Task requirements
For each line below that holds the word "will", make a copy.

Stored items:
===

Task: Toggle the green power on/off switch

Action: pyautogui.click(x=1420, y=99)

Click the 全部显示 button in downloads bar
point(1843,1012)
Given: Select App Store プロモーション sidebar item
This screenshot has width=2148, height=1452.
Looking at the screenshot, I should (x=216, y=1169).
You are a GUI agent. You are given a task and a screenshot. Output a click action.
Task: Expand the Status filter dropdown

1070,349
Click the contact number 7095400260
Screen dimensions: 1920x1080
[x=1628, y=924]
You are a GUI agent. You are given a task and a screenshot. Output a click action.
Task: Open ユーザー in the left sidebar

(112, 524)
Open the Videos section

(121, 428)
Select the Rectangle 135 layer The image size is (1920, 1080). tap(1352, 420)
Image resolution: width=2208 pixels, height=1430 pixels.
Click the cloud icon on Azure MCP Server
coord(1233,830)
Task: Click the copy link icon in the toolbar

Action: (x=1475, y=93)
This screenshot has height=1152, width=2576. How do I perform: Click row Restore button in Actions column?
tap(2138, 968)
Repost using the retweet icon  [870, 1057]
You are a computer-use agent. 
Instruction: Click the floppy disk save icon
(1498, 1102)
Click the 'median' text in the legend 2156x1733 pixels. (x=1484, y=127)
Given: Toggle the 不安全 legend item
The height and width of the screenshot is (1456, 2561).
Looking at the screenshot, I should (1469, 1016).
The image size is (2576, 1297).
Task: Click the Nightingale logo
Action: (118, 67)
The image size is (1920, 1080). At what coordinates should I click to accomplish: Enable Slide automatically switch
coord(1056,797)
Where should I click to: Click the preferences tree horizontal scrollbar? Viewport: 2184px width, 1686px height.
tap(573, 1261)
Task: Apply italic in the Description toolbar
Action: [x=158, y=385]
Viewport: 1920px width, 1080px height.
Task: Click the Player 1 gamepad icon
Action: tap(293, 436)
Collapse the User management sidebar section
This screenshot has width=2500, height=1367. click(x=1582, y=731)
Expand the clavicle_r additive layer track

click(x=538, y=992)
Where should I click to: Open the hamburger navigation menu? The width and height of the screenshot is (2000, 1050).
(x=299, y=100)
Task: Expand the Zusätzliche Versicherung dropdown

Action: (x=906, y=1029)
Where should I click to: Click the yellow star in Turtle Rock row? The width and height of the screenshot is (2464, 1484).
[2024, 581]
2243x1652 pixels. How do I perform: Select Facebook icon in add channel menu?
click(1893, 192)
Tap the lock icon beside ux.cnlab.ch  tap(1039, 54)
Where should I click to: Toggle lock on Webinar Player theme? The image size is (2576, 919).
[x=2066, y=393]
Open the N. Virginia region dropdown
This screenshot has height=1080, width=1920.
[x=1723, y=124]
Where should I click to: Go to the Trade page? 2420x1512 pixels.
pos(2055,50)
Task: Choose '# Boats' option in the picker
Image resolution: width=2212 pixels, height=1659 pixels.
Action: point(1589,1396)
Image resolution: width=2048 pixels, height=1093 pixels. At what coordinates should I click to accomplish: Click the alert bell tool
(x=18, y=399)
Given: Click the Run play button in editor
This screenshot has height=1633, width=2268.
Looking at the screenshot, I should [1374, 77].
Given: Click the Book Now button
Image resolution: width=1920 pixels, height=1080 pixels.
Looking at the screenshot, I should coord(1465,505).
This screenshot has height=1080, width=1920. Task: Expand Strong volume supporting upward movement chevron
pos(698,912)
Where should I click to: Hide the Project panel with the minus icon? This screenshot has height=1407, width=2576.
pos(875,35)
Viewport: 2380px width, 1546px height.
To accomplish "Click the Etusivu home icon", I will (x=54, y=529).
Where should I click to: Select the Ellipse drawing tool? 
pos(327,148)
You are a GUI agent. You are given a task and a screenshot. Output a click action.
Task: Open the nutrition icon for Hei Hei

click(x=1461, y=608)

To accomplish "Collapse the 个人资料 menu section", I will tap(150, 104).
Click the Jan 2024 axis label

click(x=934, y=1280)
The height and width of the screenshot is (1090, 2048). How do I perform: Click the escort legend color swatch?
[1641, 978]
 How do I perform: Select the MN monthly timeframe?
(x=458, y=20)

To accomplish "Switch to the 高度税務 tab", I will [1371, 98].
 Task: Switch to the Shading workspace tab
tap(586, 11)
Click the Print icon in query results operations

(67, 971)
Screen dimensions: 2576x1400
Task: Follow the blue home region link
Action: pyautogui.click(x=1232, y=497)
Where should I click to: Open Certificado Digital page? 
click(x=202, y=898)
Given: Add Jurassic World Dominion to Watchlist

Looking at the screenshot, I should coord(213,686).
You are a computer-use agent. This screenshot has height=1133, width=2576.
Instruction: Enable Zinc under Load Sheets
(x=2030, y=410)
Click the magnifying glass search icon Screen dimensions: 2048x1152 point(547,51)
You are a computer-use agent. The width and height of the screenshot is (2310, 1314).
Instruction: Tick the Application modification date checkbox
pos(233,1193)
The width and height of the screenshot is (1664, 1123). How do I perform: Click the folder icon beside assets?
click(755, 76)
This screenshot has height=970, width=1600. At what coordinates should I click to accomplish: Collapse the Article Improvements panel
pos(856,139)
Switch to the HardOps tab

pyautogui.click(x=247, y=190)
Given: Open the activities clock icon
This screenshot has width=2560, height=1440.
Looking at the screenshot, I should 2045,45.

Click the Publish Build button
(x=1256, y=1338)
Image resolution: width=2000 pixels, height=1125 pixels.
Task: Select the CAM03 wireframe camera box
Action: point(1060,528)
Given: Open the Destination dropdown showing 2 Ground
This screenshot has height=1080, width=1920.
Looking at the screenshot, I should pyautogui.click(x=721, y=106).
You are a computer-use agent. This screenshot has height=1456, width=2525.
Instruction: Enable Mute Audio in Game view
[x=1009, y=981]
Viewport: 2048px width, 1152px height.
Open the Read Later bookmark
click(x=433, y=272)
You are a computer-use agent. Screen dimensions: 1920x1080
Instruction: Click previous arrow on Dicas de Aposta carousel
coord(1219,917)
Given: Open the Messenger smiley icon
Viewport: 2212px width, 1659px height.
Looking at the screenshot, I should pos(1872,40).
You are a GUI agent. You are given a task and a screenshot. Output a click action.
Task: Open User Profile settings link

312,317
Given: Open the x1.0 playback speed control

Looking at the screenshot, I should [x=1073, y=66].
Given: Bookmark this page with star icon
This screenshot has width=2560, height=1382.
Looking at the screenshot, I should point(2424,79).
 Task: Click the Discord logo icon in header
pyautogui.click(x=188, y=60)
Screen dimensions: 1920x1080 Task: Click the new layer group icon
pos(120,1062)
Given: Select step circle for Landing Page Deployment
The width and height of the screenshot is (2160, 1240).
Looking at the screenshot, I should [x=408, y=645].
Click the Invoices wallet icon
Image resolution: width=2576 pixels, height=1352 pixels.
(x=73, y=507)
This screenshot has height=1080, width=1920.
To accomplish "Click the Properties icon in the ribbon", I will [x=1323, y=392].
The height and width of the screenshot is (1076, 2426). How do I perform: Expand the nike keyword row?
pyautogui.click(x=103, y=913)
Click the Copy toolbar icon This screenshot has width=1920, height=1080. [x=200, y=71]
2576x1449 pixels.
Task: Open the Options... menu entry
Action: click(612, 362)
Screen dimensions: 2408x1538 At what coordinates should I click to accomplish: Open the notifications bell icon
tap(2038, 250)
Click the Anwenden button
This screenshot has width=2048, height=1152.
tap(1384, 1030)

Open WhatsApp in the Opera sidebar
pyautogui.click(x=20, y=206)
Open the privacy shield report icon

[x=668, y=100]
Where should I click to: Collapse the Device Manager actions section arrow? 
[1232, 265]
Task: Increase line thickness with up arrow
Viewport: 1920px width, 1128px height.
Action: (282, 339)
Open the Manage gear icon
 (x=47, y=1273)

===

Reply to the exercise
To accomplish "Click the Etusivu home icon", I will (x=54, y=529).
To accomplish "Collapse the 个人资料 menu section", I will tap(150, 104).
To accomplish "Switch to the 高度税務 tab", I will [1371, 98].
To accomplish "Click the Properties icon in the ribbon", I will [x=1323, y=392].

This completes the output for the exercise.